Breaking it down into components, part of it is certainly stock-taking about past decisions and outcomes and wondering about alternative courses my life could have followed. That also includes an awareness of how many contingent and semi-random things ended up having a big effect. I have certainly wondered what life would have been like if I stayed in Vancouver after my BA or in Oxford after my MPhil. I have also been feeling aware of all the travel which I have missed since I stopped flying in 2010. In particular, there have been major trips all over the world — to countries and regions which interest me but which I have never seen — which family members have undertaken in that time. I have been feeling a sense of how it’s not always possible to go back and cover what you have missed: the nature of time ensures that missed opportunities cannot be jumped back to, even if they can sometimes be re-created.

Another distinct element has been not thinking about choices or alternative possibilities, but just things which were memorable or important in the past but which are now gone forever. My pattern in life has generally been to have a few close friends who I at least interact with a few times per week. Who is in the set has changed drastically over time, however, with high school and UBC friends, Oxford friends, Ottawa friends and classmates, and then Toronto / U of T / Massey friends. It’s weird to think that there are people in the world who spent long spans as my closest social contacts and who I haven’t now spoken with in years.

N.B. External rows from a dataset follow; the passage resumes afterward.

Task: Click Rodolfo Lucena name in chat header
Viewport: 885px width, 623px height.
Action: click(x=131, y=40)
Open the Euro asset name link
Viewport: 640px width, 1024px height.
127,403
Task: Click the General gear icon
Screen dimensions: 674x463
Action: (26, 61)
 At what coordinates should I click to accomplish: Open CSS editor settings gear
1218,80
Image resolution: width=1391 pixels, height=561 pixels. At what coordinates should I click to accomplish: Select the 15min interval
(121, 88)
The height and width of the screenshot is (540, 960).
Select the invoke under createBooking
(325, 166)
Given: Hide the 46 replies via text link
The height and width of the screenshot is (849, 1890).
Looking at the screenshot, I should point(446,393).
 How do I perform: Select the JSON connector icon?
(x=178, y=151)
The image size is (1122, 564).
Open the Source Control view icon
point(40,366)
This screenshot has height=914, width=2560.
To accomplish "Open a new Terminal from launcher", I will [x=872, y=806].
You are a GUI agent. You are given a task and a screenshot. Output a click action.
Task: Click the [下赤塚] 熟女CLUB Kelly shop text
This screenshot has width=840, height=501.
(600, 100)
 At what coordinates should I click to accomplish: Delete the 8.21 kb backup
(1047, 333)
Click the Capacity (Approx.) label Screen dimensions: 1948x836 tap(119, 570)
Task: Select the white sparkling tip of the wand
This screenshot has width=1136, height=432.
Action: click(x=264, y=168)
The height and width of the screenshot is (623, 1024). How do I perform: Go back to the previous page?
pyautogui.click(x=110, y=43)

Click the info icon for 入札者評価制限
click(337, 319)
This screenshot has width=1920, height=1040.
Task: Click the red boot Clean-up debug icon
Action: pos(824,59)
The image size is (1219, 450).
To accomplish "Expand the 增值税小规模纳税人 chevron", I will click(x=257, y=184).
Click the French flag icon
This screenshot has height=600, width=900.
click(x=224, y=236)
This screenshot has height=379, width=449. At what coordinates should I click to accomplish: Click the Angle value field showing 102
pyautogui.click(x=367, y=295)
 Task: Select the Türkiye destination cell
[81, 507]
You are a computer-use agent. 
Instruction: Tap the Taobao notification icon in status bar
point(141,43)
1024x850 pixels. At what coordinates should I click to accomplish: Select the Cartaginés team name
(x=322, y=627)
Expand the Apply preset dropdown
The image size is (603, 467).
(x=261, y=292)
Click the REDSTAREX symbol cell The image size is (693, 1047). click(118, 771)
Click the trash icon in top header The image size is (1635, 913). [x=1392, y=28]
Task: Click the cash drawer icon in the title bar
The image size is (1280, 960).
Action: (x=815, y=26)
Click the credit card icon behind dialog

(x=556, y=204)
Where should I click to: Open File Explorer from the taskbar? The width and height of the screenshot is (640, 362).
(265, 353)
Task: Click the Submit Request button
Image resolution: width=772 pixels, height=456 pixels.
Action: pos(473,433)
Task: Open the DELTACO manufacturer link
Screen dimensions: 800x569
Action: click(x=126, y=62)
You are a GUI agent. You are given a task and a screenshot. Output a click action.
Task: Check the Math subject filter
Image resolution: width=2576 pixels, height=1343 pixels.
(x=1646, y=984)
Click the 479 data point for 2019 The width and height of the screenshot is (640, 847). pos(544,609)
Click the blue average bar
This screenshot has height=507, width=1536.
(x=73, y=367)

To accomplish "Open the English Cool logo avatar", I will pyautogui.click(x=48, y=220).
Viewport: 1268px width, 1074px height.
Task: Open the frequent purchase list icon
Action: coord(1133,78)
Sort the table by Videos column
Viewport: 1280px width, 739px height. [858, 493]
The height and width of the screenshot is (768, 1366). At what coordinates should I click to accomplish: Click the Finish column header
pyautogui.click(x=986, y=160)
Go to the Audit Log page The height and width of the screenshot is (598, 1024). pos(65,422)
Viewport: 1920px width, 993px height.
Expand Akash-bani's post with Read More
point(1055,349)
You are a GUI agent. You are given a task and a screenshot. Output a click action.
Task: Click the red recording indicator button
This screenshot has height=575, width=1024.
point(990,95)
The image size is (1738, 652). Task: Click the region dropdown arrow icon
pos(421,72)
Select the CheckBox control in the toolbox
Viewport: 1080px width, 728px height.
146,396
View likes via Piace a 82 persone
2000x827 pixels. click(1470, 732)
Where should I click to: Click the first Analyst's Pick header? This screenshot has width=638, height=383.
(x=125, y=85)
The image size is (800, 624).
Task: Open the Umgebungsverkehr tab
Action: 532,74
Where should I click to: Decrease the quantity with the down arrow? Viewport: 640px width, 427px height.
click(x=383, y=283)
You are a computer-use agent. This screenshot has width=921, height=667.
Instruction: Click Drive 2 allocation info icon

All this hasn’t been getting me down too much, and it’s certainly possible to redirect feelings about all these past experiences into a sense of gratitude for having met these people, been to these places, and had these experiences. It’s also not a bad idea to be thinking big picture as I am coming to the end of the PhD and contemplating what to do after. It’s clearly going to be a trade-off between who I want to be near, what kind of work would suit me, and how that will fit in with climate change advocacy. I suppose one big advantage to having this fractured or fragmented past with many identifiable eras and sets of friends is that it avoids the anxiety of having concentrated on one place and one thing and being worried about having too much excluded various other choices.

BlackRock shifting from fossil fuel investments

The CBC is reporting: BlackRock, world’s largest asset manager, changing its focus to climate change.

This is intriguing in several ways. Climate change action is held up politically in part because right wing parties have embraced climate change denial and the defence of the fossil fuel industry. Even progressive parties seem to take the Trudeau approach of promising ambitious targets for long after they are in power, making incremental positive changes, but then continuing to support fossil fuel development to such a degree that those positive changes are overwhelmed.

If the world’s vast pools of finance capital have begun to seriously question the financial return from fossil fuel investments it could do more to decarbonize the global economy than anything which humanity has done so far. It would also be interesting politically if the aims of a climate activist movement which is largely anti-capitalist and redistributive in its membership end up being adopted more immediately and meaningfully by for-profit actors than by governments notionally accountable to the public. It would be interesting too to see what effect this kind of capital shifting may have on right-wing politics.